* [TASK DESCRIPTION]: Your answer must be the lines from the one containing "You are a computer-use" through the last line of the records below, copied exactly, with the pictures left out.

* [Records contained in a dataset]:
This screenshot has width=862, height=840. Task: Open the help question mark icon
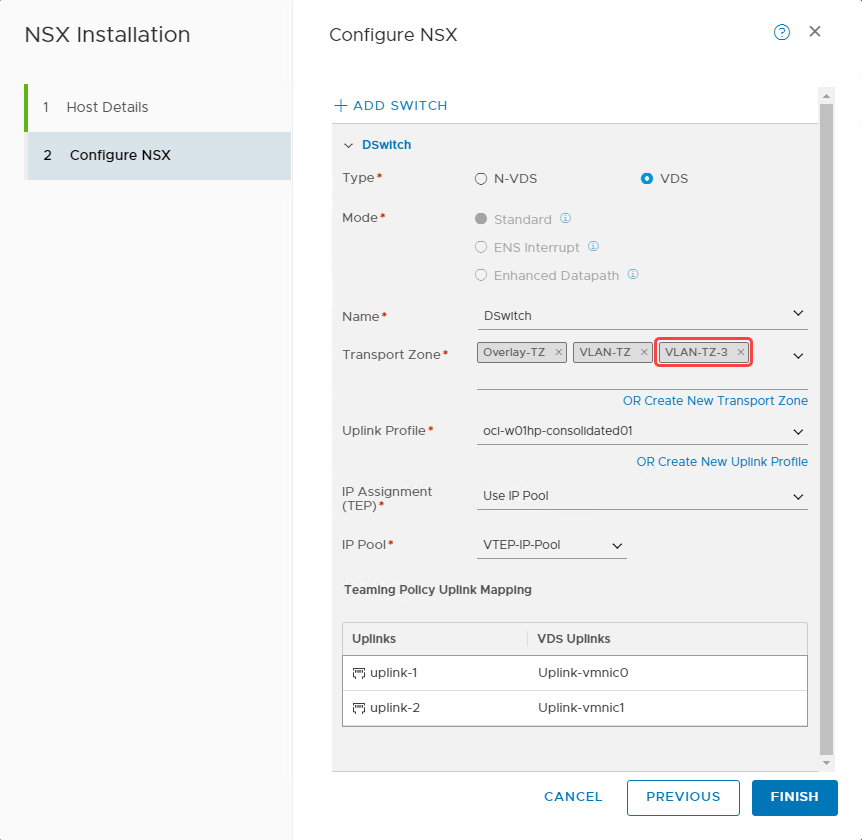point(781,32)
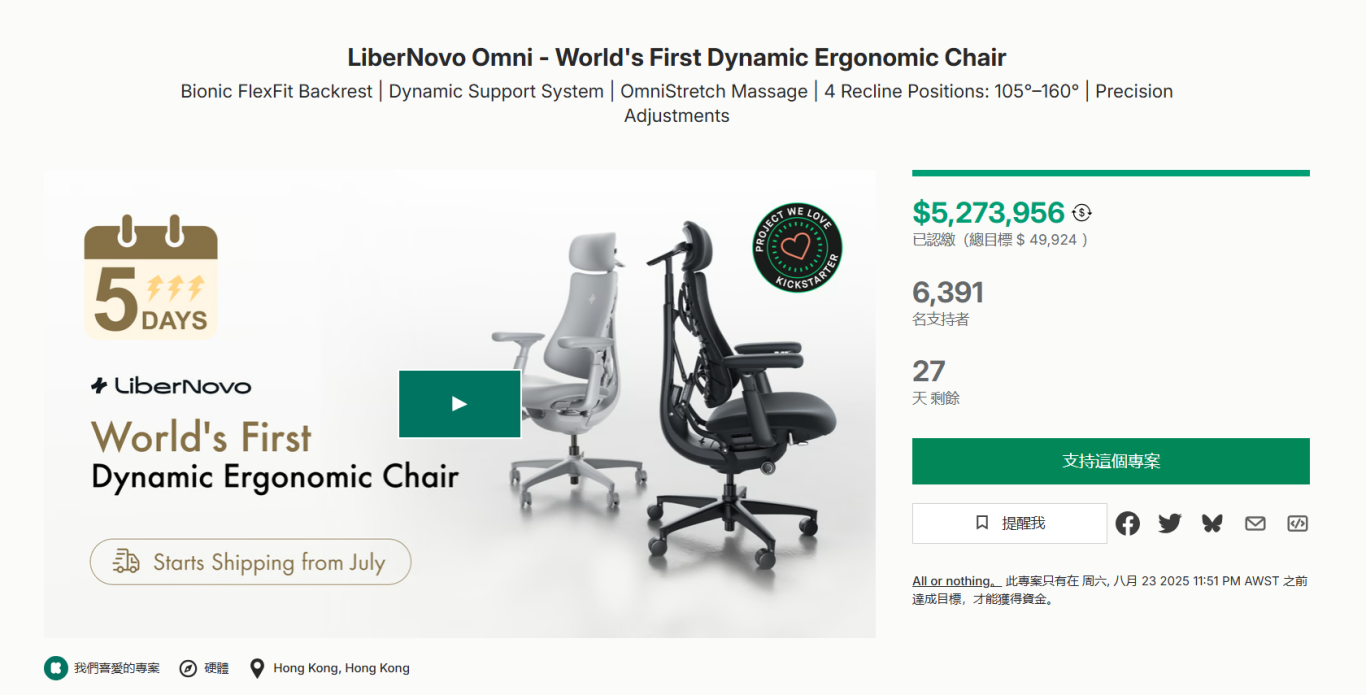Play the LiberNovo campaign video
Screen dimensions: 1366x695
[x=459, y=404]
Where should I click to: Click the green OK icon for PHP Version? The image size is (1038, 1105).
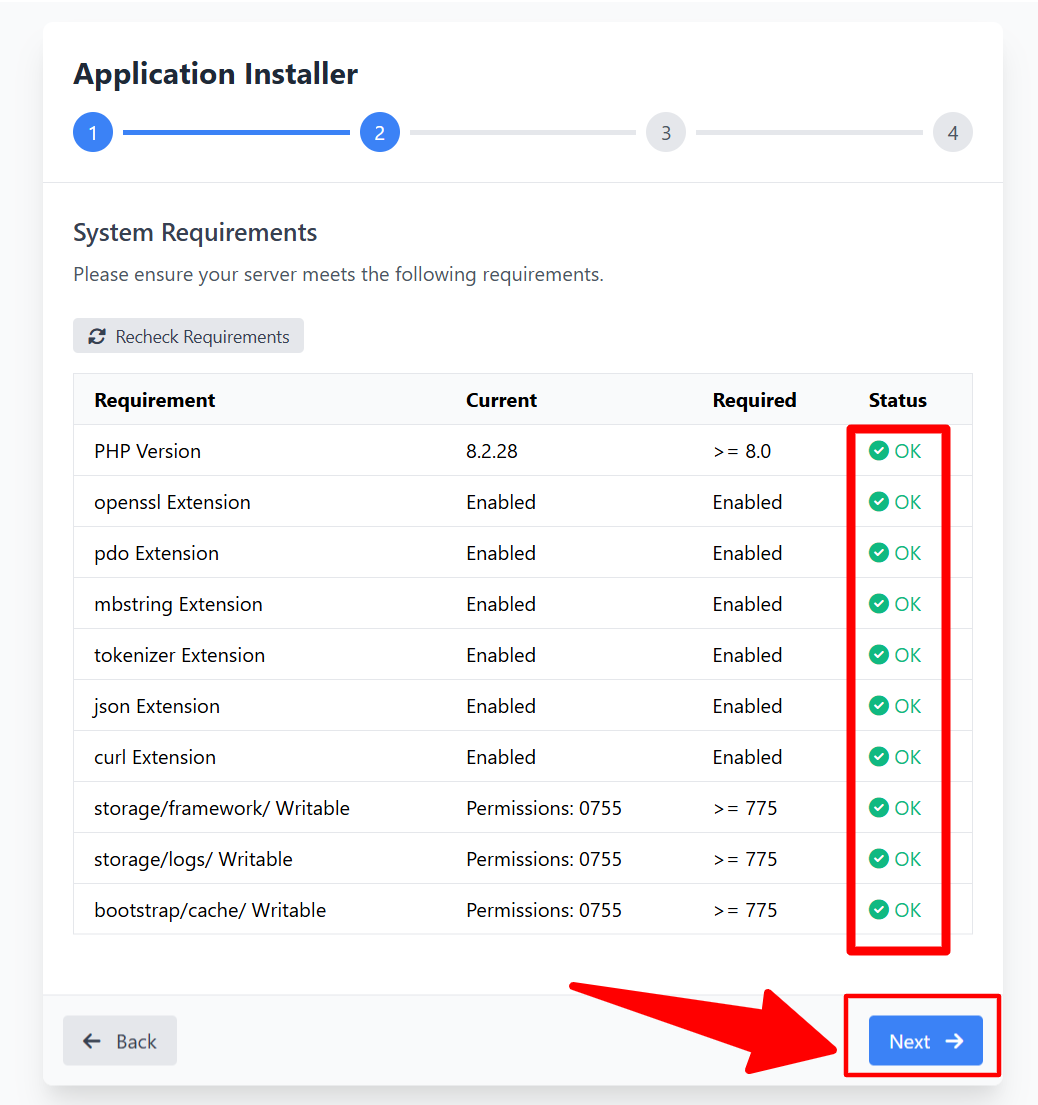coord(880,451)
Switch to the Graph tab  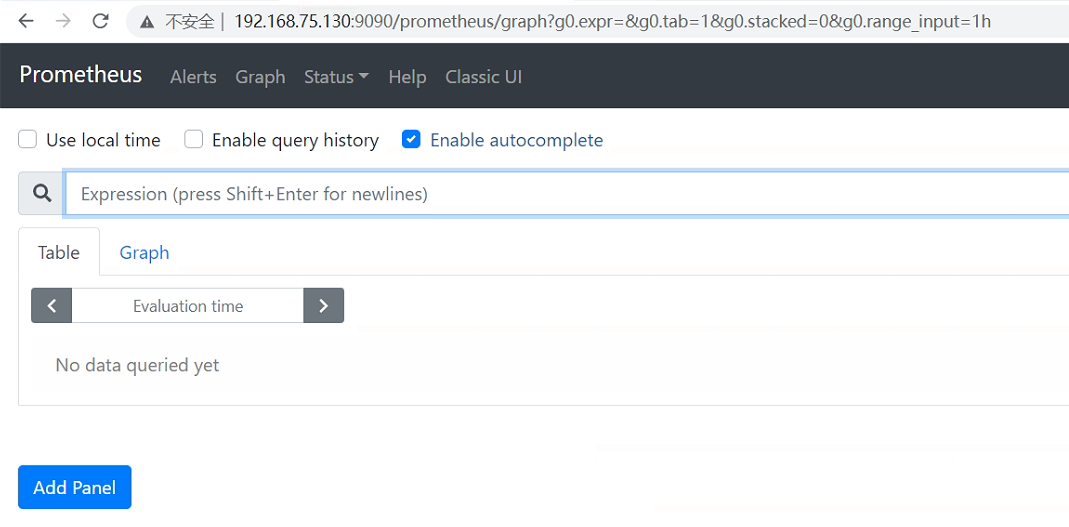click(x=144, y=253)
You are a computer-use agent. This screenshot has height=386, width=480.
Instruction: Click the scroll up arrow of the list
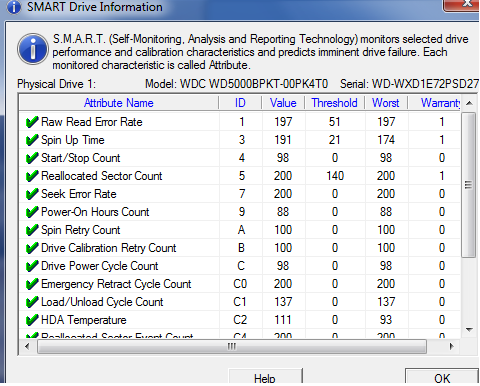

* [EXERCISE RESULT]:
You are a computer-use agent. This screenshot has height=386, width=480.
Instruction: Click the scroll up arrow of the list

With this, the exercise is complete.